▶ Task description
Wherever the string "agent" appears in the entries below, return the line that holds it.

▶ Records for the task
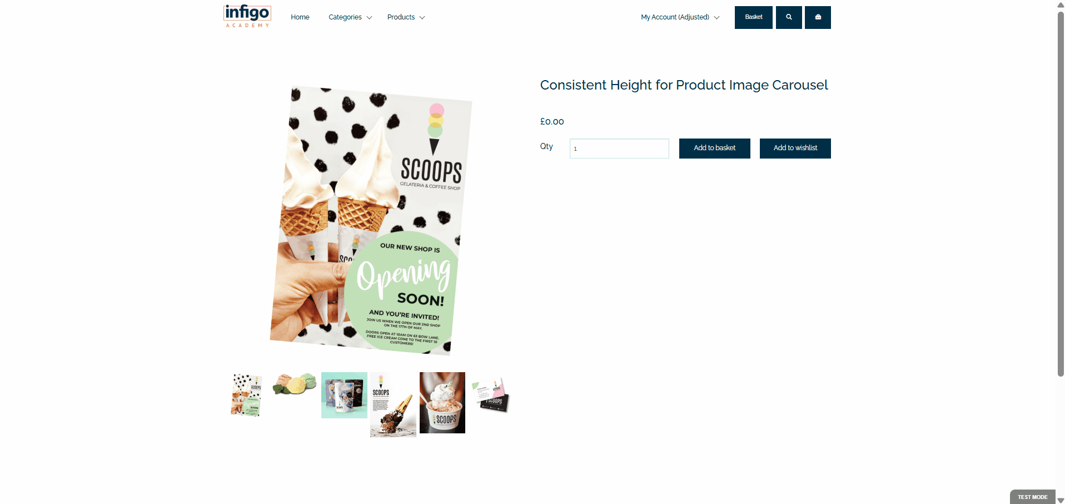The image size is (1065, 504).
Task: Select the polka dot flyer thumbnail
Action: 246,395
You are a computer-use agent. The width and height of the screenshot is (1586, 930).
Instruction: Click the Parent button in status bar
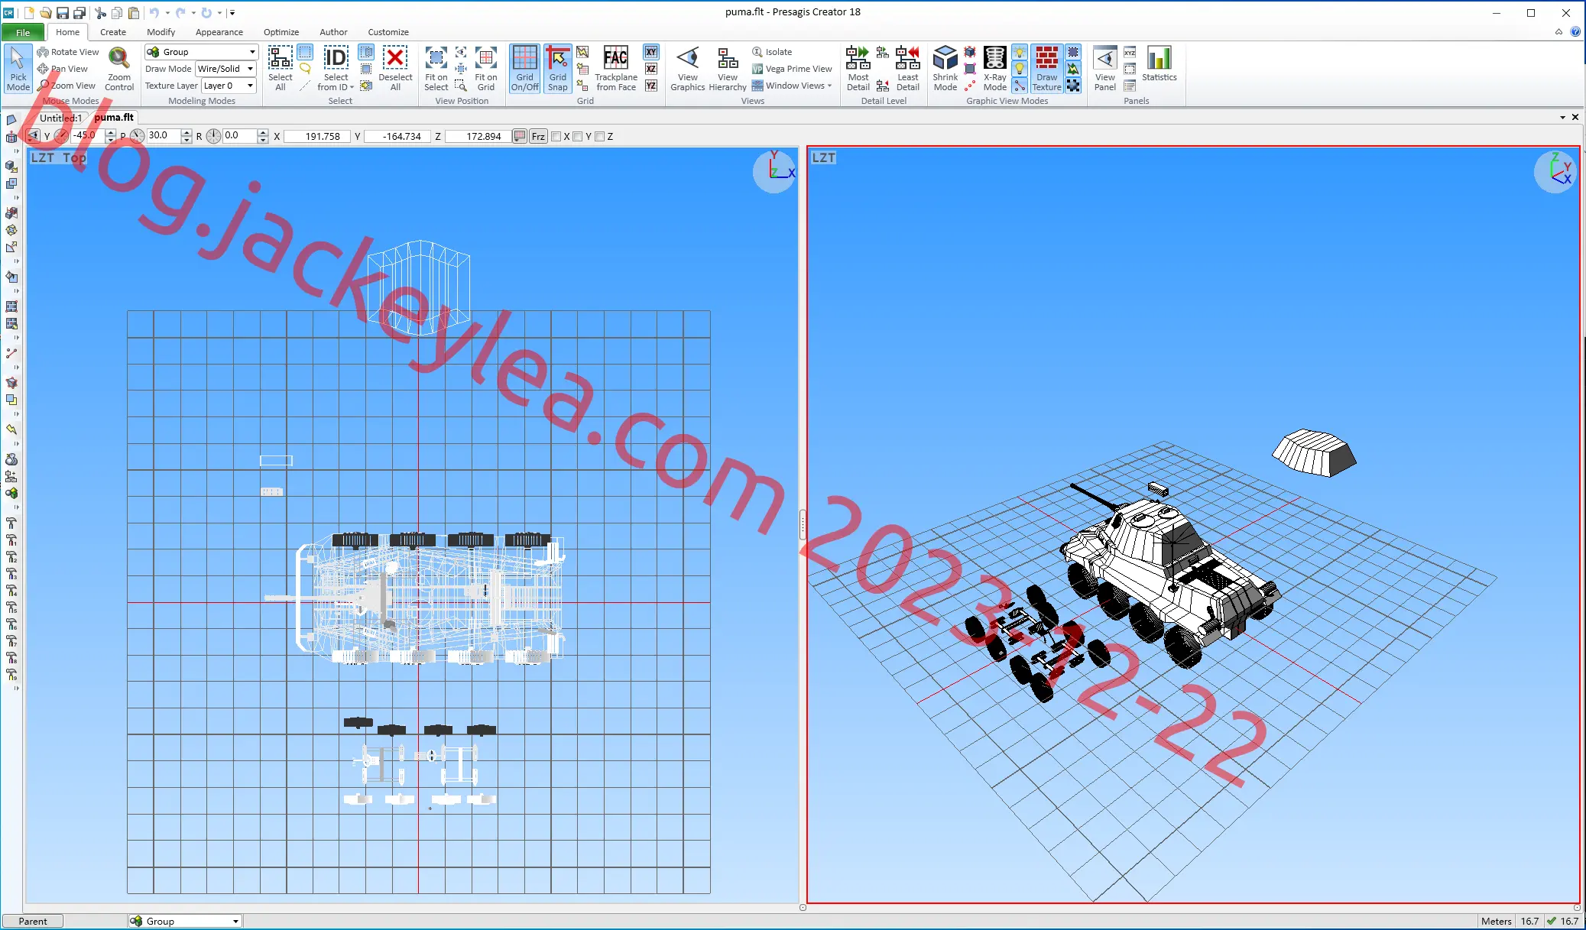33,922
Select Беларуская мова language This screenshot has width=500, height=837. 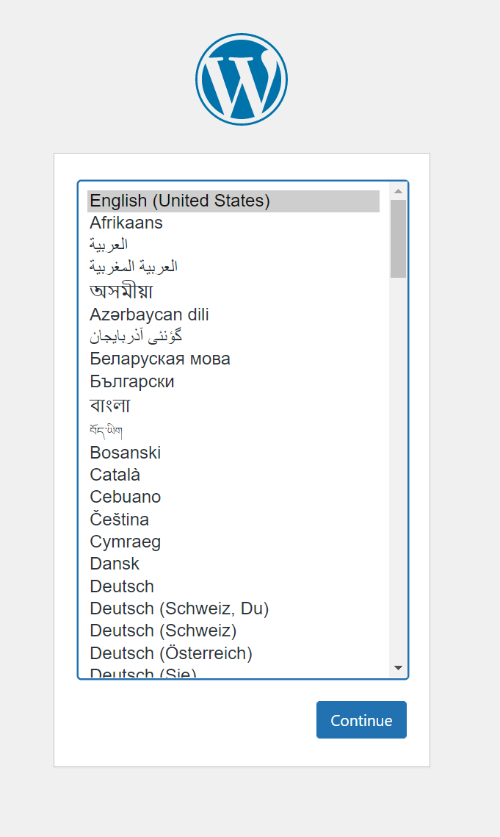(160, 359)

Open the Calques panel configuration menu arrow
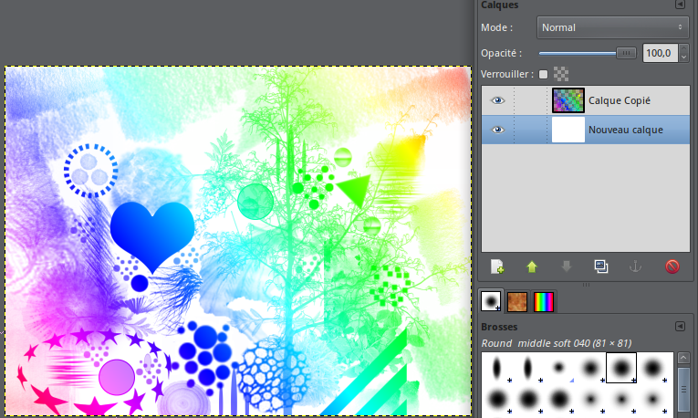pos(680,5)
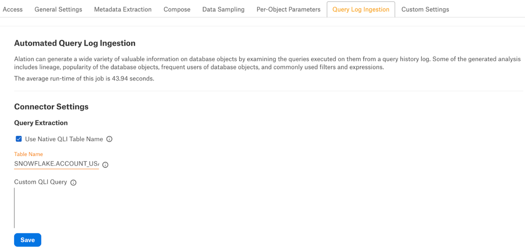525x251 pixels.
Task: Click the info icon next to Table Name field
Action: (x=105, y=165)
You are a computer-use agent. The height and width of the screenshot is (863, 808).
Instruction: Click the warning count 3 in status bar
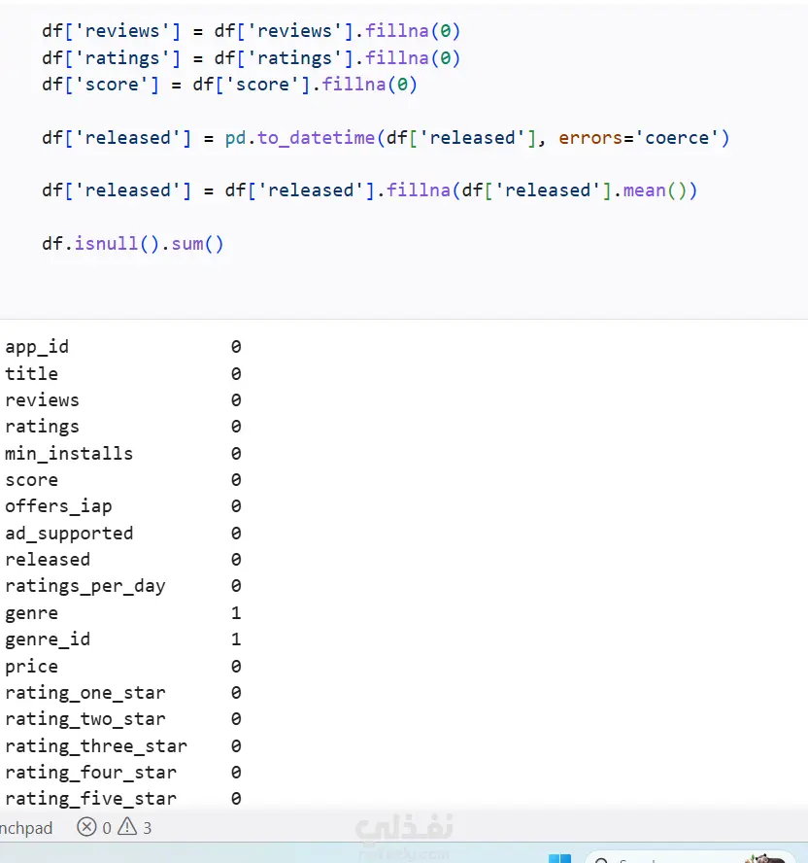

▶ Response
You are a computer-use agent. The width and height of the screenshot is (1586, 930).
You are a computer-use agent. The height and width of the screenshot is (863, 808).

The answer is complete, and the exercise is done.